La administración del Presidente José Antonio Kast inició el estudio pormenorizado de casos de uniformados condenados por violaciones a los derechos humanos, generando una fuerte división en el Congreso.
El Gobierno enfrenta su primer conflicto político de alta complejidad tras confirmar que analiza la concesión de indultos particulares a funcionarios de Carabineros y las Fuerzas Armadas. Estos efectivos cumplen condenas por delitos cometidos durante las movilizaciones sociales de 2019, hechos que diversos organismos internacionales calificaron en su momento como vulneraciones a los derechos humanos.

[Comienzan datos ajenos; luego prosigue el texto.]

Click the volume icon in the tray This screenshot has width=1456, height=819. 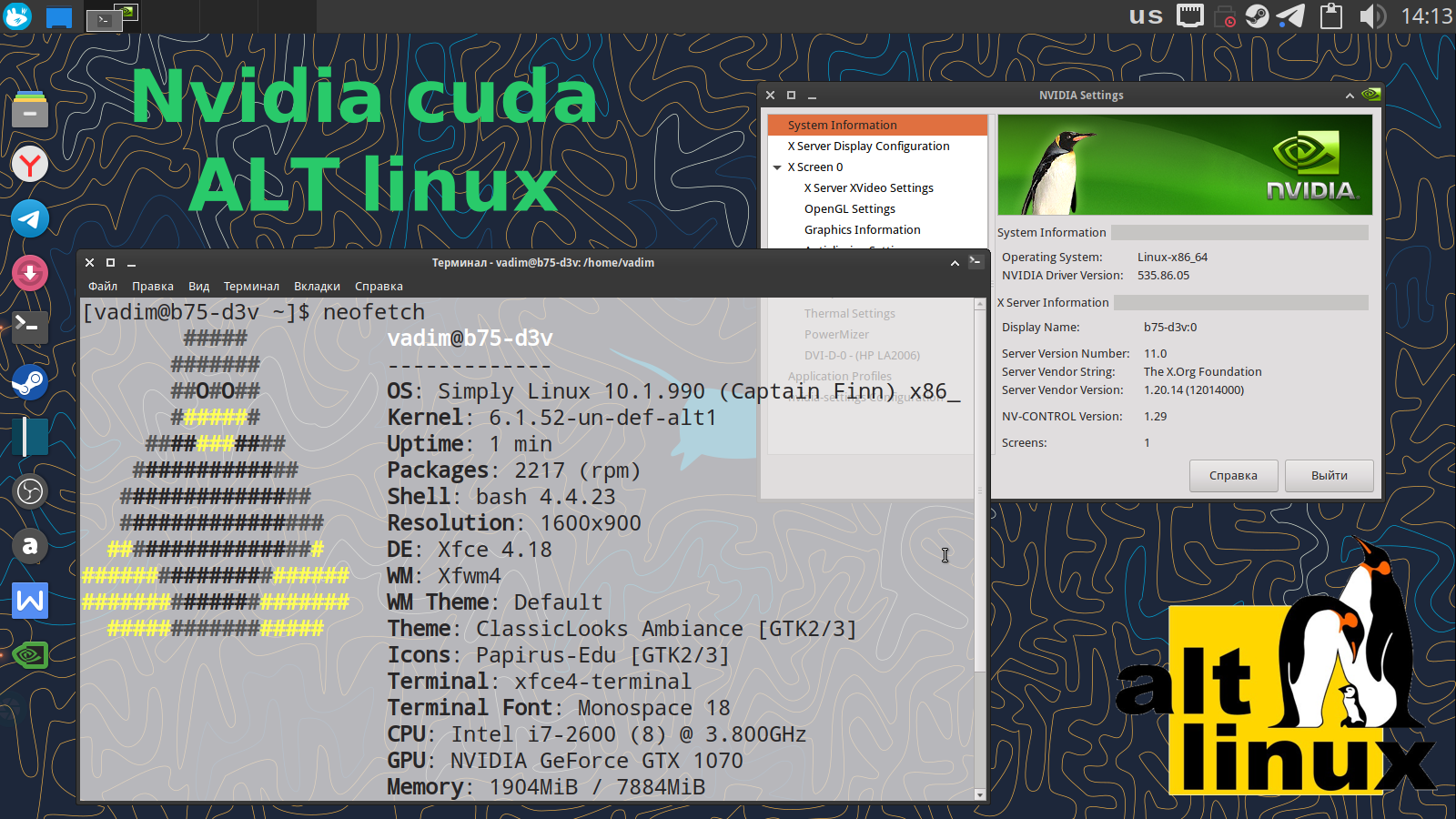[1372, 15]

El Presidente José Antonio Kast ratificó la medida señalando que los equipos técnicos están “estudiando cada caso” con rigurosidad.
La vocera de Gobierno, Mara Sedini, aclaró que la actual administración descarta una determinación generalizada. Según la ministra, el Ejecutivo no considera esta gestión como una prioridad legislativa inmediata, aunque mantendrá el compromiso de revisar los antecedentes de los 102 uniformados que, según datos del Ministerio Público, mantienen sentencias por su actuar durante la crisis social. De este grupo, 85 pertenecen a Carabineros, 16 al Ejército y uno a la Armada, con un total de 64 condenas ya ejecutoriadas.

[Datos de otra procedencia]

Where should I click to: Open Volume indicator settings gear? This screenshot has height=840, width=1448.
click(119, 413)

En el Poder Legislativo, el debate escaló rápidamente. El presidente de la Cámara de Diputados, Jorge Alessandri, defendió la revisión de las penas argumentando una diferencia moral entre quienes cometieron desmanes y quienes ejercían funciones de orden público. En la misma línea, el diputado Sebastián Zamora y el senador Rojo Edwards respaldaron la iniciativa presidencial, vinculando la seguridad nacional con el respaldo jurídico a los funcionarios policiales.

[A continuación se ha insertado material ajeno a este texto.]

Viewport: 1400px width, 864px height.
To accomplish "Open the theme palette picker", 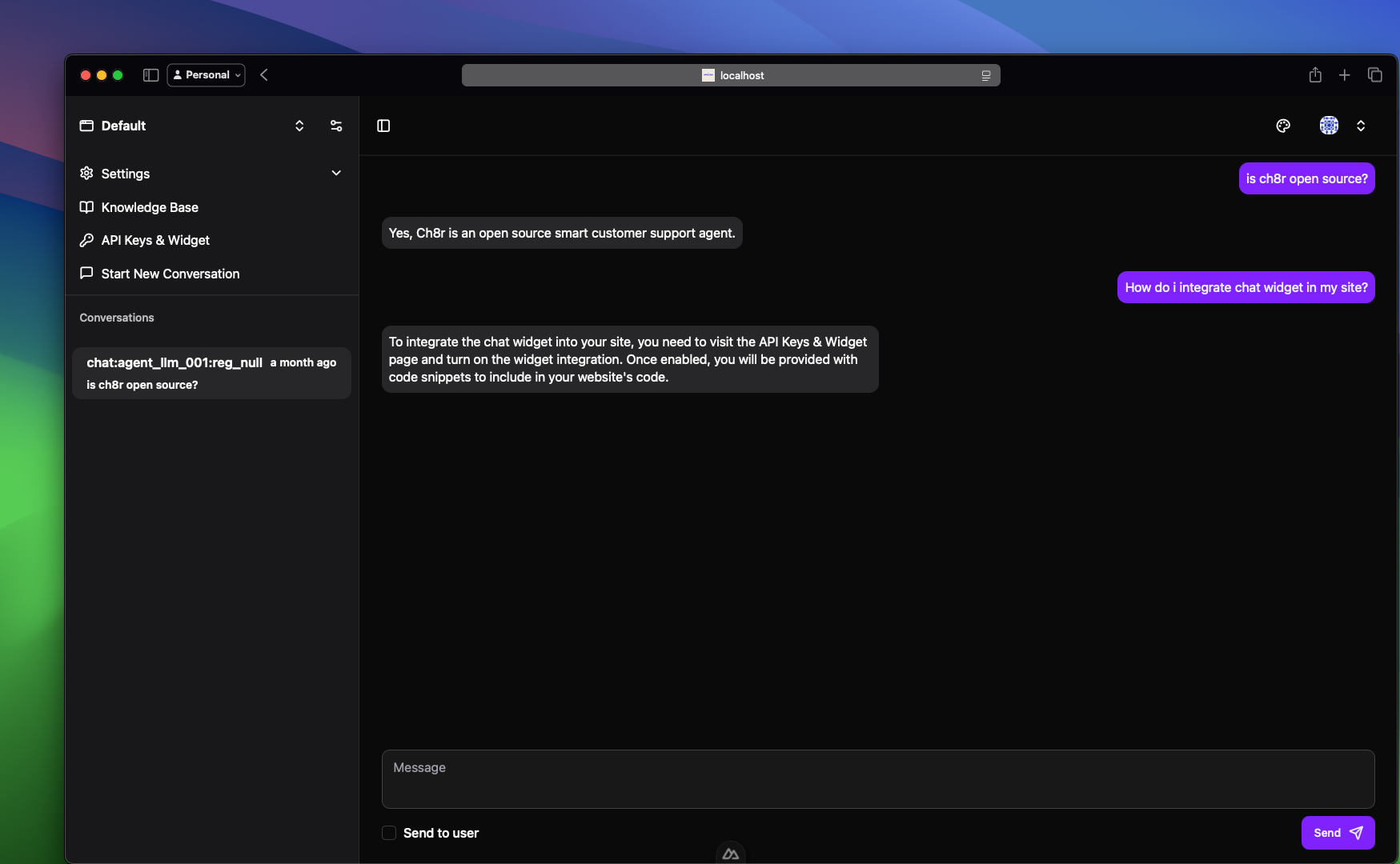I will 1283,126.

Sin embargo, desde una perspectiva jurídica y de reparación de víctimas, la propuesta despierta críticas severas. La diputada Zandra Parisi calificó la posibilidad de indultar sin peritajes exhaustivos como “jurídicamente débil y éticamente riesgoso”, aludiendo a la gravedad de los delitos. Cabe recordar que el mandatario ya había manifestado su interés en casos específicos, como el de Patricio Maturana, condenado por las lesiones sufridas por la senadora Fabiola Campillai, lo que mantiene la discusión en el centro de la sensibilidad por los derechos fundamentales en el país.